**Extrait proposé:**
====

Ce qui ne me surprend pas, Stern est une excellente journaliste, qui avait écrit le meilleur article sur les claviers papillons.

Une punition contre-productive



C’est d’autant plus surprenant que Gruber ne mettait jamais les dirigeants d’Apple dans l’embarras avec des questions difficiles. Et que, globalement, c’est un bon petit soldat. Il a par exemple filmé ses derniers Talk Show avec des caméras 3D pour être compatible avec l'Apple Vision Pro.

Le Talk Show est une des rares émissions filmée en 3D pour l'Apple Vision Pro.
Le Talk Show est une des rares émissions filmée en 3D pour l'Apple Vision Pro.


Cependant, il arrivait toujours à poser des questions pertinentes sans se mettre les dirigeants à dos. Gruber fait parti de ses personnalités qui sont les portes-parole de la communauté, et aussi des développeurs.

Un mouvement de fond de mécontentement



John Gruber n’est pas le seul à critiquer Apple récemment. John Siracusa, qui s’est fait connaître avec ses tests en profondeur des systèmes Mac OS X, lui aussi s’est fendu d’articles remettant en cause la direction d’Apple.

Il serait trop long de lister tous ceux qui critiquent le comportement récent d’Apple. Ce qui est intéressant de souligner, c’est que maintenant ce sont des personnes généralement très bienveillantes qui commencent à sortir du bois.

====

**Consigne 1:**
Indiquez si chacune des affirmations suivantes est conforme à l'extrait proposé, en répondant par oui ou par non et en citant les mots de l'extrait qui permettent de trancher.
(a) Gruber a filmé ses derniers Talk Show avec des caméras 3D.
(b) Gruber mettait souvent les dirigeants d'Apple dans l'embarras avec des questions difficiles.
(c) John Siracusa s'est fait connaître grâce à ses tests en profondeur des systèmes Mac OS X.
**Consigne 2:**
Répondez brièvement aux questions suivantes à partir de l'extrait proposé.
(a) Sur quel sujet Stern avait-elle écrit le meilleur article ?
(b) Pour quel appareil le Talk Show est-il filmé en 3D ?
(c) Quelles personnes commencent maintenant à sortir du bois ?
**Consigne 3:** Recopiez le passage de l'extrait proposé qui va de « C’est d’autant plus » jusqu'à « avec l'Apple Vision Pro. ».
Les données ci-après n'ont aucun rapport avec l'extrait proposé.

**Données enregistrées:**
====

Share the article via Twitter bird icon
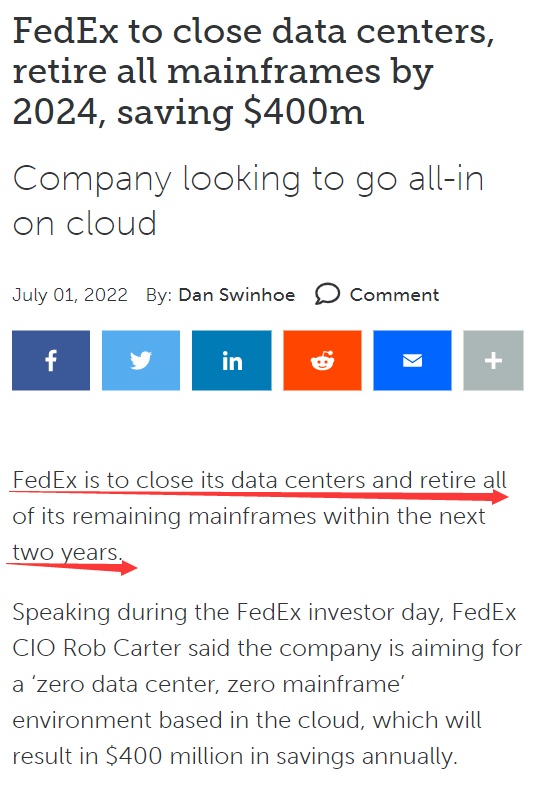The width and height of the screenshot is (535, 785). coord(141,360)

====

**Corrigé 1:**
(a) Oui : « Il a par exemple filmé ses derniers Talk Show avec des caméras 3D pour être compatible avec l'Apple Vision Pro. »
(b) Non : « Gruber ne mettait jamais les dirigeants d’Apple dans l’embarras avec des questions difficiles. »
(c) Oui : « John Siracusa, qui s’est fait connaître avec ses tests en profondeur des systèmes Mac OS X »

**Corrigé 2:**
(a) Sur les claviers papillons.
(b) Pour l'Apple Vision Pro.
(c) Des personnes généralement très bienveillantes.

**Corrigé 3:**
C’est d’autant plus surprenant que Gruber ne mettait jamais les dirigeants d’Apple dans l’embarras avec des questions difficiles. Et que, globalement, c’est un bon petit soldat. Il a par exemple filmé ses derniers Talk Show avec des caméras 3D pour être compatible avec l'Apple Vision Pro.